By Christopher Weaver, Anna Wilde Mathews and Tom McGinty | Graphics by Andrew Mollica
Health insurers got double-paid by the Medicaid system for the coverage of hundreds of thousands of patients across the country, costing taxpayers billions of dollars in extra payments.
The insurers, which are paid by state and federal governments to cover low-income Medicaid recipients, collected at least $4.3 billion over three years for patients who were enrolled—and paid for—in other states, a Wall Street Journal analysis of Medicaid data found.
The patients were signed up for Medicaid in two states at once, in many cases following a move from one to the other. Most were getting all their healthcare services through one insurer in one state, even though Medicaid was paying insurers in both states to cover them.

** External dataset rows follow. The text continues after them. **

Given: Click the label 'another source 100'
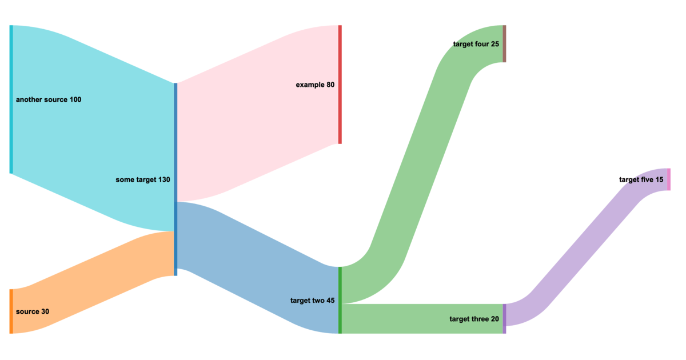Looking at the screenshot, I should (49, 100).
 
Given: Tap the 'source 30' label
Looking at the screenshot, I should (33, 311).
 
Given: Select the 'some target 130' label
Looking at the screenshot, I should (143, 179).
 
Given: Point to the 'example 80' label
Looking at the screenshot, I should (315, 85).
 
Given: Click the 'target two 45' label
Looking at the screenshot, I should (312, 301).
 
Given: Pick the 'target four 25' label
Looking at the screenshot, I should (476, 44).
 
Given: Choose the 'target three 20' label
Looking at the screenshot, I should (474, 319).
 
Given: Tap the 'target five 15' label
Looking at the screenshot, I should (641, 180).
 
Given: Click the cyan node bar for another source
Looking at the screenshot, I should (11, 99).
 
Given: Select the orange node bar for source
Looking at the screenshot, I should (11, 311).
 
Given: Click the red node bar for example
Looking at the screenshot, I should (340, 85).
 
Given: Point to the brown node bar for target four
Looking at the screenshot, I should (504, 43).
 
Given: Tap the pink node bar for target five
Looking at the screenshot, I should (668, 179).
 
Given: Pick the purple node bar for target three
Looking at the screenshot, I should (504, 319).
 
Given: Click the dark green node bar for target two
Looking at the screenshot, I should (340, 300).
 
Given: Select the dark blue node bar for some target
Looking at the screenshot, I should (176, 179).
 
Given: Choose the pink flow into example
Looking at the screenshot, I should (257, 114).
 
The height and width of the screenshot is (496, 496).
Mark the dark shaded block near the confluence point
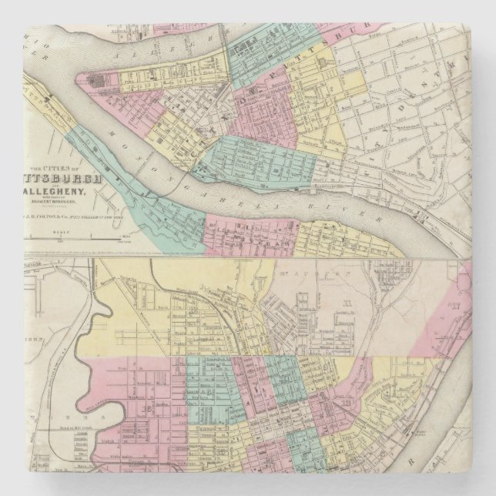pos(96,79)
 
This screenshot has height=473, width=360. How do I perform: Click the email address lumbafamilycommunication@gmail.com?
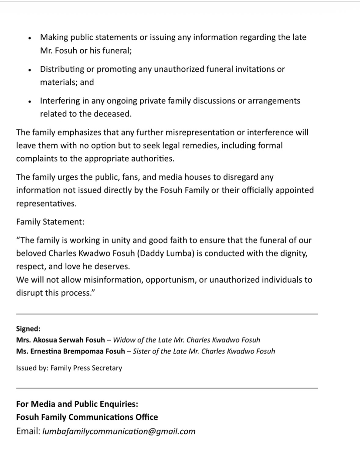[x=119, y=431]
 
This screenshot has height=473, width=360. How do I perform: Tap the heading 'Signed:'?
[x=28, y=329]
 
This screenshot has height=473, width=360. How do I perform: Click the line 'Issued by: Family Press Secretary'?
[x=69, y=368]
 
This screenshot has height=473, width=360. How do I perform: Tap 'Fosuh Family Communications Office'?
[x=87, y=417]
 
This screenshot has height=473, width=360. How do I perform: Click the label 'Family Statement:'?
[x=50, y=222]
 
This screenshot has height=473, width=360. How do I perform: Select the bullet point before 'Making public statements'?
[x=29, y=38]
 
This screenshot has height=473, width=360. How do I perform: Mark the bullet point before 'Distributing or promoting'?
[x=29, y=70]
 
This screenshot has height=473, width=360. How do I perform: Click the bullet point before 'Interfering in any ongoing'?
[x=29, y=102]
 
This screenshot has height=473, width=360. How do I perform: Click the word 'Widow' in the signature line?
[x=125, y=340]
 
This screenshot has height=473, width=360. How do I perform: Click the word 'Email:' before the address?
[x=28, y=431]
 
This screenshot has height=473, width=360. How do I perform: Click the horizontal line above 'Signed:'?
[x=166, y=314]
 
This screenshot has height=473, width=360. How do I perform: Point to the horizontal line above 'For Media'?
[x=166, y=388]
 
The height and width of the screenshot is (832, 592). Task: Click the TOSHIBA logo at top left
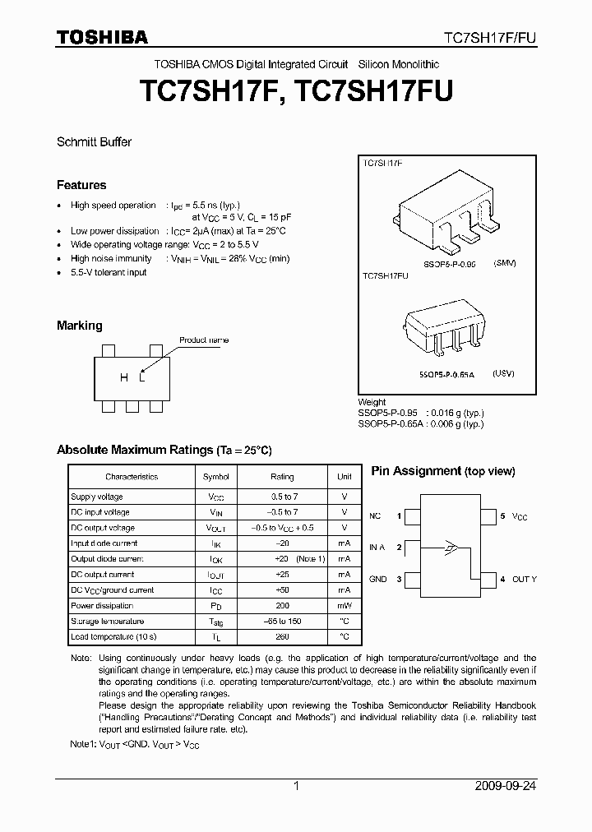pos(102,37)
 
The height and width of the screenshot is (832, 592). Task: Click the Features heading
pos(81,185)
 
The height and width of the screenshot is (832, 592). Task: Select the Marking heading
pos(80,326)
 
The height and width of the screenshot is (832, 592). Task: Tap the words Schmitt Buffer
pos(94,141)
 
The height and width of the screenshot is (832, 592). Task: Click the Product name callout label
pos(204,340)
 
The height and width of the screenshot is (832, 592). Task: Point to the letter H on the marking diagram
pos(124,377)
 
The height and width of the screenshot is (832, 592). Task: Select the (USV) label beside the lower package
pos(503,373)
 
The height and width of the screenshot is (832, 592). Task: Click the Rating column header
pos(282,477)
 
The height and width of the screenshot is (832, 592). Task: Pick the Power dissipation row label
pos(103,606)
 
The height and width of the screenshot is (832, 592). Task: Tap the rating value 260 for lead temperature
pos(282,637)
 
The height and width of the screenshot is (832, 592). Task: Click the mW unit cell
pos(345,606)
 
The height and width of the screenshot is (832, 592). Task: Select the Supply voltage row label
pos(97,497)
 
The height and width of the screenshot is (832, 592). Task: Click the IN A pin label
pos(377,548)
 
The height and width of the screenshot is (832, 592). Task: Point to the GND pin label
pos(377,580)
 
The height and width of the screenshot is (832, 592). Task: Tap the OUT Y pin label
pos(524,580)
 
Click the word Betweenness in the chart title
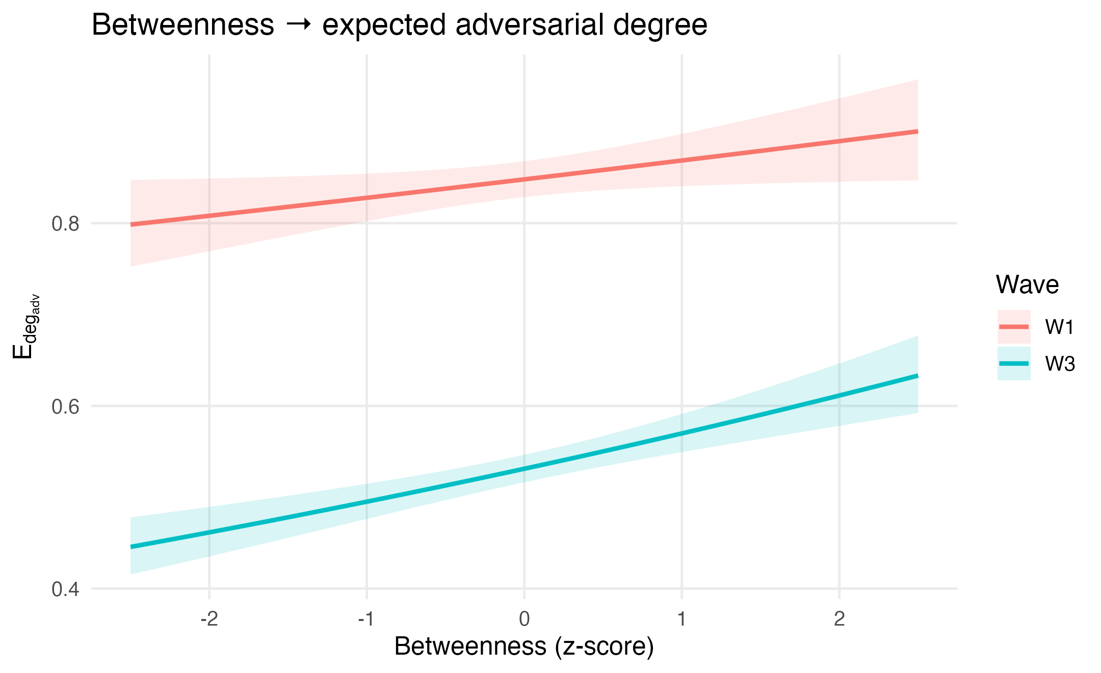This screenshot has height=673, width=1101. (x=183, y=24)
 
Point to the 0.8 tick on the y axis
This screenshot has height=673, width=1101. (x=66, y=224)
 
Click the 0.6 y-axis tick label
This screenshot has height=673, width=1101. (x=66, y=407)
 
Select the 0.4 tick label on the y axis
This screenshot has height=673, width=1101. (x=66, y=590)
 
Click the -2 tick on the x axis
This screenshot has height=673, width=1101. (x=209, y=619)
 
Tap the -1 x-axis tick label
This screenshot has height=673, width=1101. (x=366, y=619)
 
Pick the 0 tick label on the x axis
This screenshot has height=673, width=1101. (x=524, y=619)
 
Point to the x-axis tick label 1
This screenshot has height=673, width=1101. (x=681, y=619)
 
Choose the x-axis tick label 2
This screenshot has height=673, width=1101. (x=839, y=619)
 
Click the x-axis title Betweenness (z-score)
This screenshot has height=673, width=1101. (x=524, y=646)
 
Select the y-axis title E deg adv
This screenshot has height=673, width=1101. (x=23, y=326)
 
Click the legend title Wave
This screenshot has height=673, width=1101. (x=1027, y=284)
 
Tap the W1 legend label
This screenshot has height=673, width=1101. (x=1059, y=327)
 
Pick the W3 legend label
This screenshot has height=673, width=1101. (x=1060, y=364)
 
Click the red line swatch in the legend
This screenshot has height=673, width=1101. (x=1014, y=327)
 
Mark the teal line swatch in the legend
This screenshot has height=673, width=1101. (x=1014, y=364)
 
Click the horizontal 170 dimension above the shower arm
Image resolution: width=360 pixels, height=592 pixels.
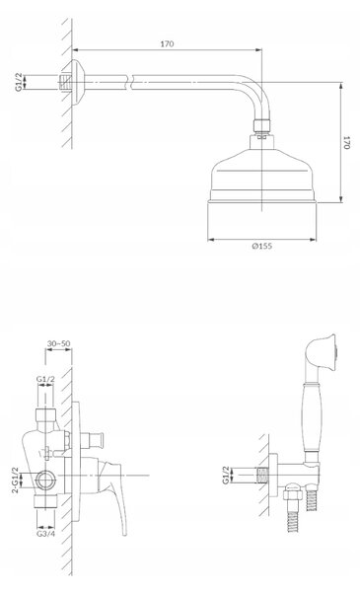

Private insurers oversee Medicaid benefits for more than 70% of the about 72 million low-income and disabled people in the program. The companies get paid each month for each person they cover. They aren’t supposed to get paid if a patient leaves for another state.
Medicaid and Medicare together cost taxpayers more than $1.8 trillion a year. A Journal investigation last year examined ways in which private insurers have increased costs in Medicare, the separate program for seniors and disabled people. Mehmet Oz, President Trump’s choice to lead the Centers for Medicare and Medicaid Services, has pledged to rein in excessive payments to insurers.
The biggest Medicaid insurer, Centene, received $620 million in duplicative payments between 2019 and 2021, the three years analyzed by the Journal. Elevance Health collected $346 million, followed by UnitedHealth Group, at $298 million, the analysis showed. Those companies, the three largest Medicaid insurers, together received more than $200 billion in Medicaid premiums last year.